Word and item position records
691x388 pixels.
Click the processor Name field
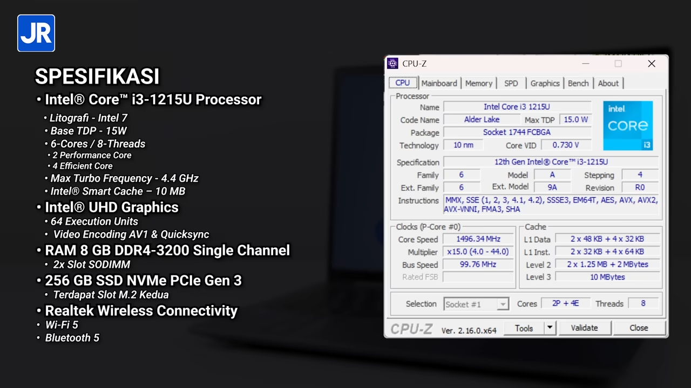point(517,107)
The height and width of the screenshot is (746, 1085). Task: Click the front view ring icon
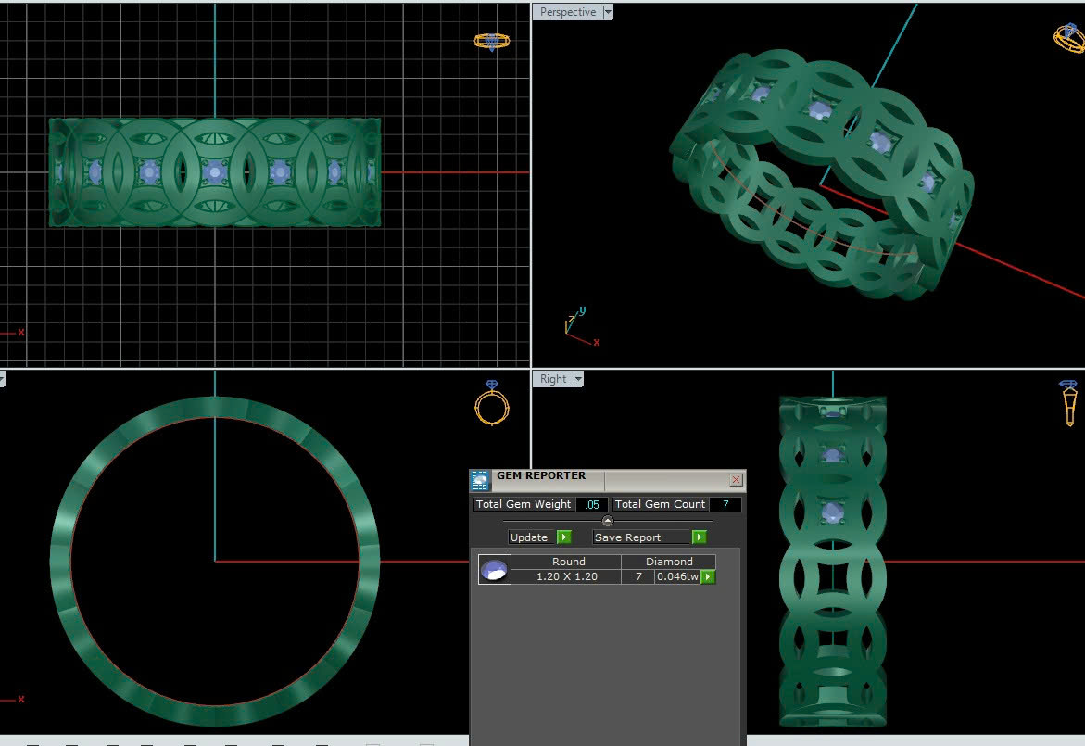tap(491, 403)

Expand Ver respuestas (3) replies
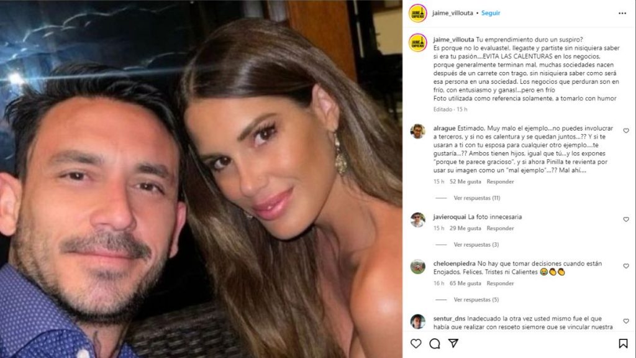pos(476,245)
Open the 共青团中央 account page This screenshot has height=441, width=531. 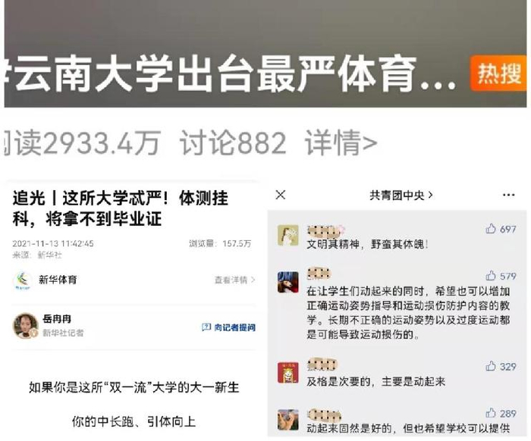401,195
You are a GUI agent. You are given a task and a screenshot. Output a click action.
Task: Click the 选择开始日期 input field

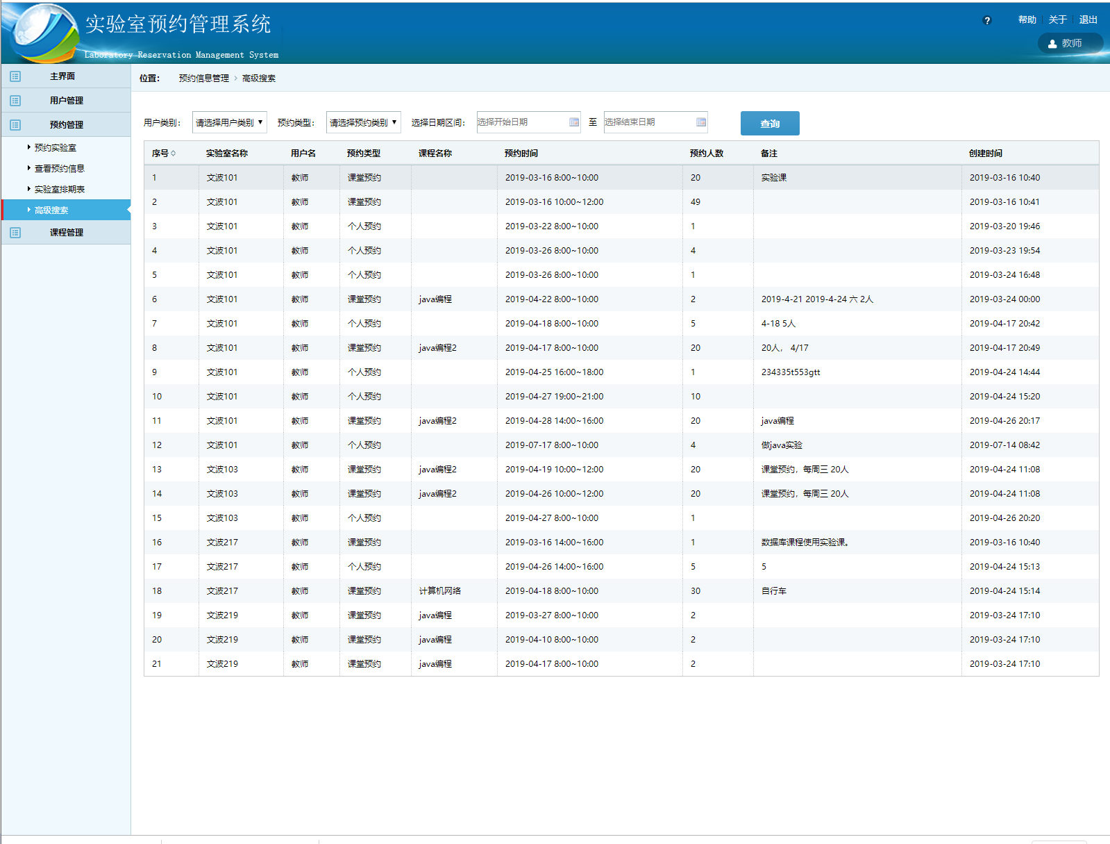click(x=521, y=122)
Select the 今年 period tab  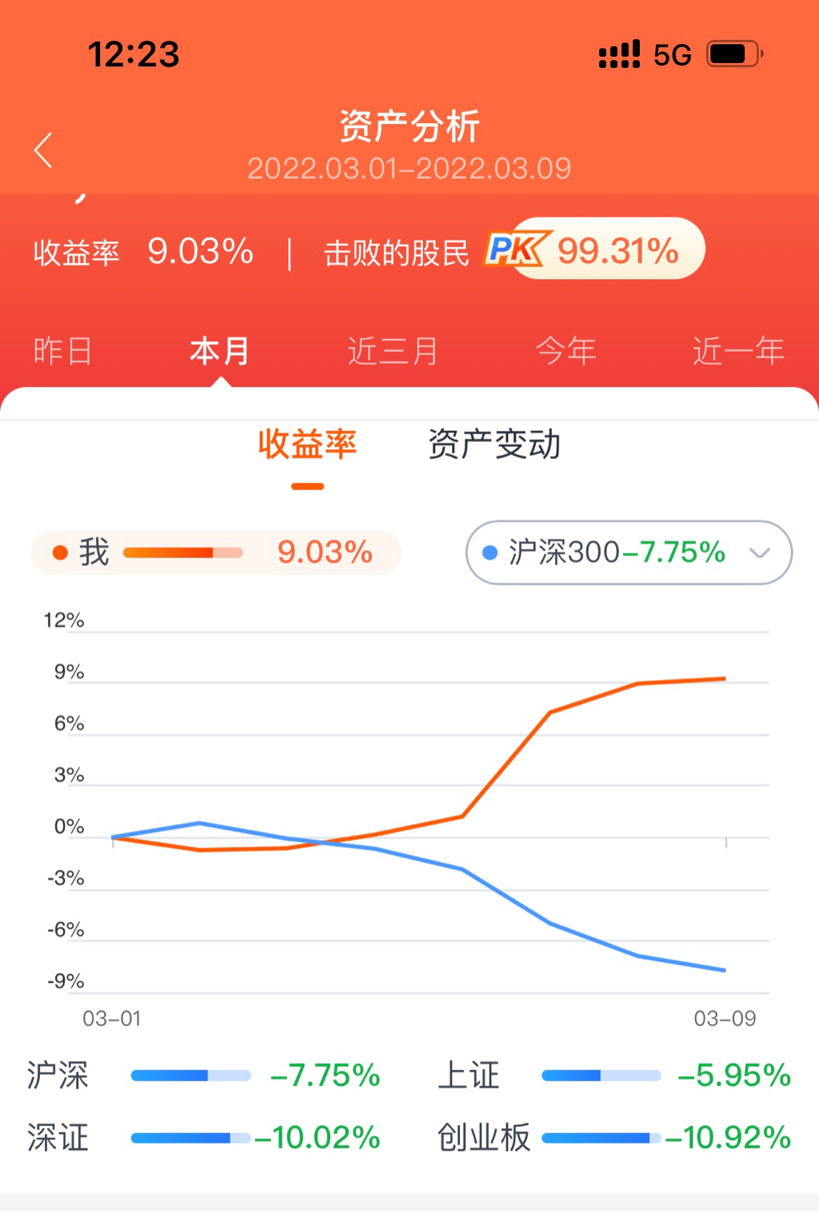[565, 351]
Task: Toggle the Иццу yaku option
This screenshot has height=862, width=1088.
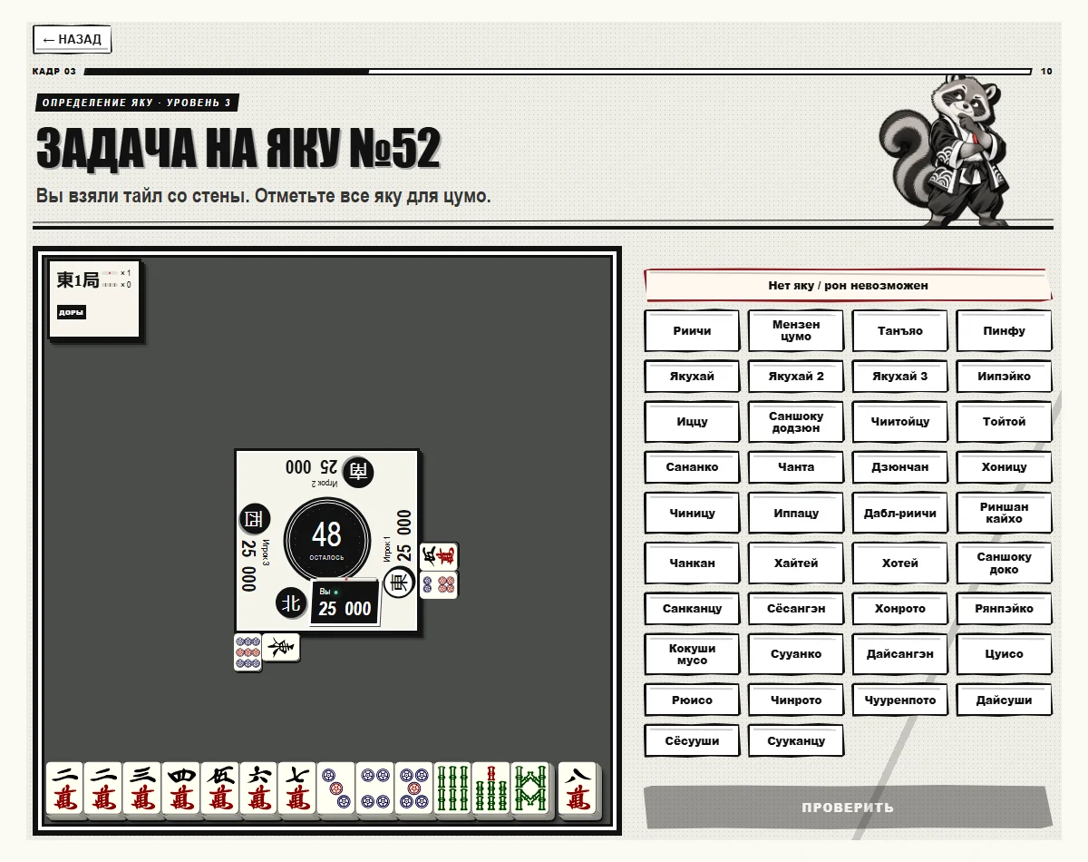Action: 692,422
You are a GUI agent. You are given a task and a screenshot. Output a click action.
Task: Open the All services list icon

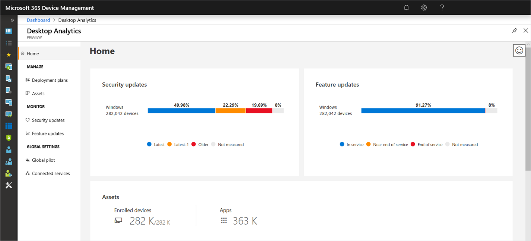pyautogui.click(x=9, y=43)
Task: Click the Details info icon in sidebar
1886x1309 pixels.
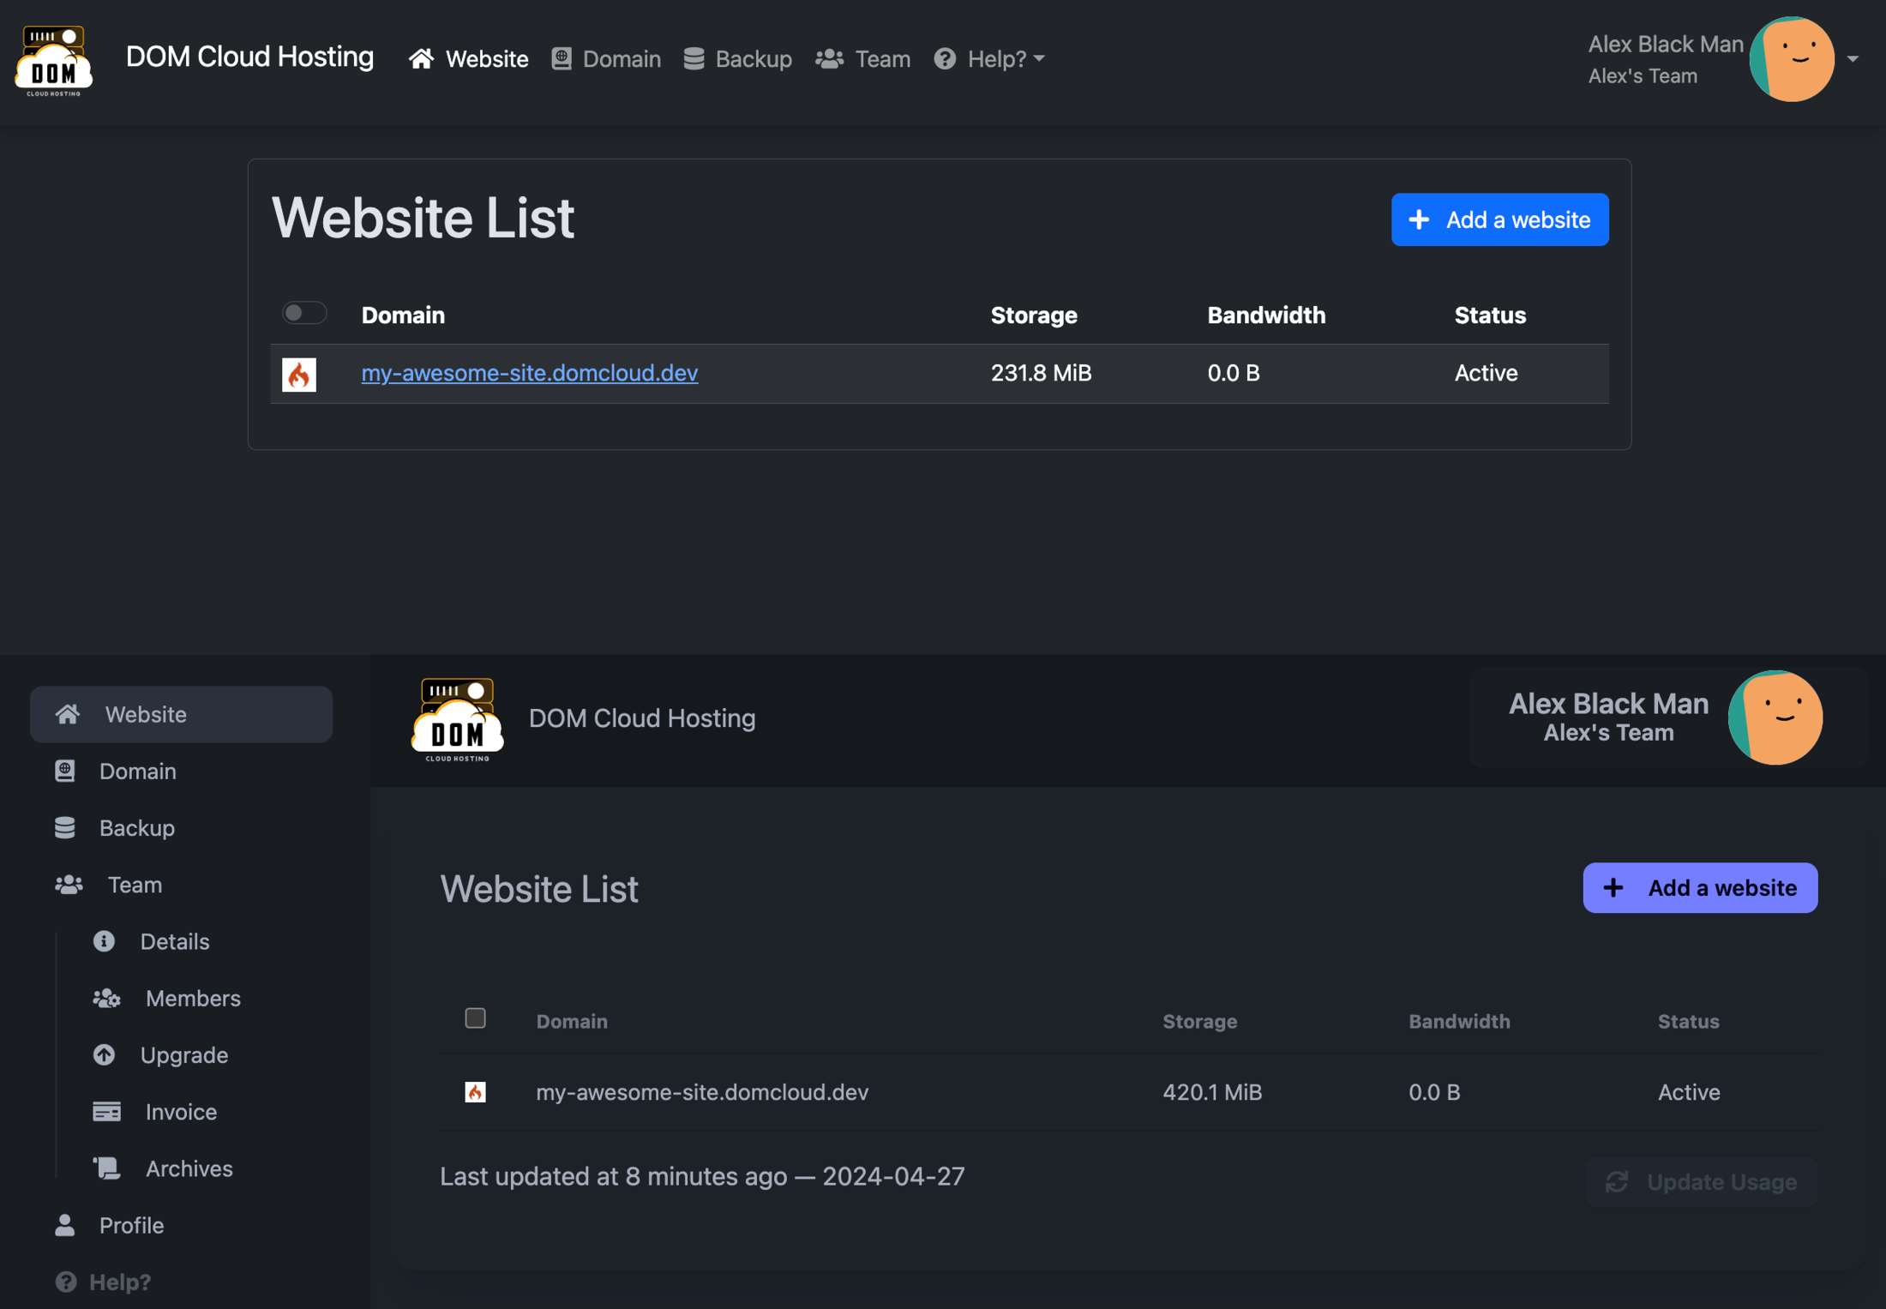Action: pos(105,941)
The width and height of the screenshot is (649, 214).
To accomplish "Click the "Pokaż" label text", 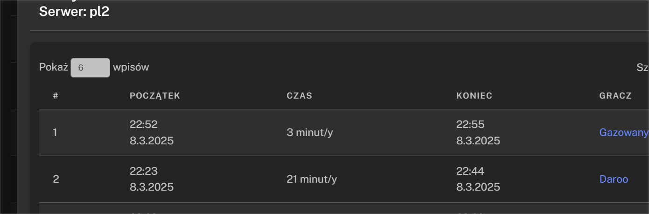I will 54,67.
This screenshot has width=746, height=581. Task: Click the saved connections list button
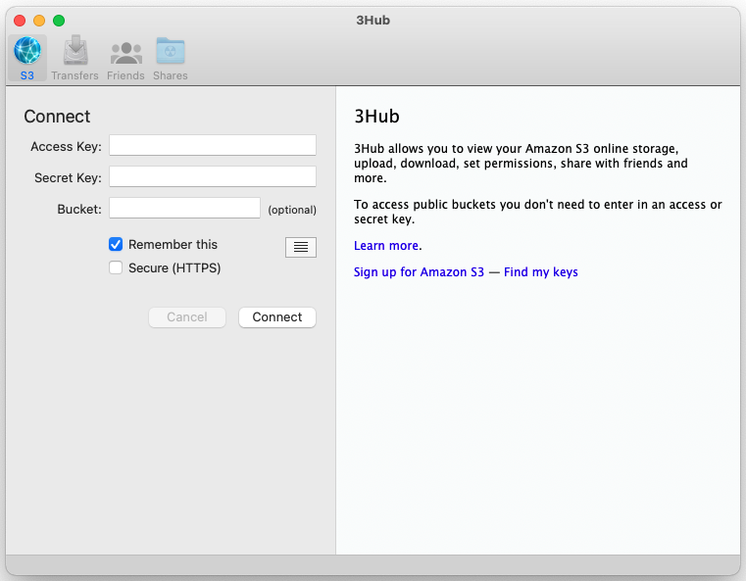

▶ [Task instructions]: Substitute "ID field" for "Name field" in everything from the start of the records down to the line that contains "pos(476,245)", inclusive, and give those lines again with nothing else changed and the pictures left out.

▶ [Answer]:
691x388 pixels.
Click the processor ID field
point(517,107)
The height and width of the screenshot is (746, 1085). Task: Click the front view ring icon
tap(491, 403)

Expand Ver respuestas (3) replies
pos(476,245)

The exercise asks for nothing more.